In the current European Parliament, Pelletier and her civil society allies will find committed partners – especially within the ranks of the SANT Committee. For example, Lithuanian MEPs Aurelijus Veryga and Vytenis Andriukaitis bring deep expertise and longstanding dedication to tobacco control, with Veryga having founded Lithuania’s National Tobacco Control Coalition and Andriukaitis having warned as early as 2016 against the tobacco industry’s role in tackling the EU’s illicit tobacco trade.

A continuation of her ambitious work on tobacco while serving as an MEP, Pelletier’s SANITAS paves the way for meaningful tobacco control regulation driven primarily by the public’s interest. Moving forward, the SANT Committee has an opportunity to correct the course of EU tobacco policy and leave a legacy of transparency action, building on the momentum of ECJ’s landmark stand against the Commission’s culture of secrecy and opaque dealings with noxious industries.

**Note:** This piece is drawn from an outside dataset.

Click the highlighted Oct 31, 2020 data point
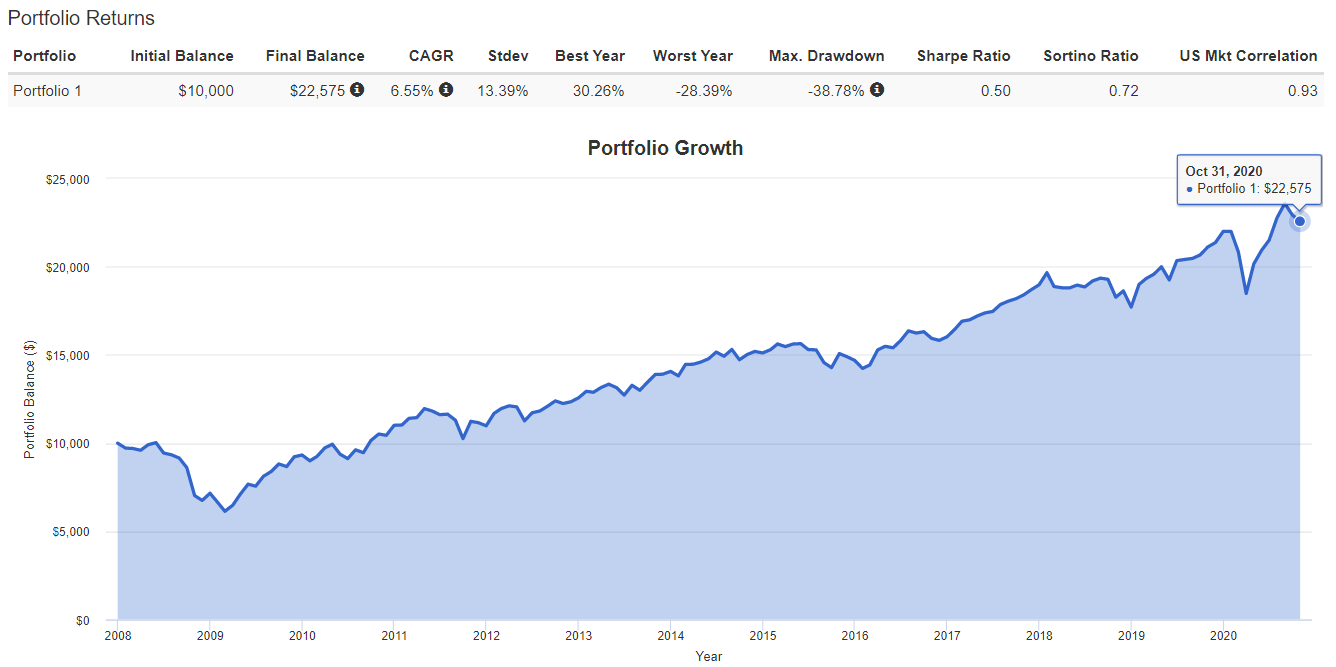 point(1299,221)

The Pfizergate ruling has laid bare a deeper crisis at the EU’s core: a failure of accountability that erodes trust and opens the door to powerful lobbies that undermine public health. As the EU prepares to reform its tobacco control framework and advance other vital health files, it must treat this judgment as a turning point. Transparency must no longer be viewed in Brussels as an optional, selectively-applied exercise, but rather as the first line of defence against corporate capture and the only way to rebuild credibility where it’s been lost.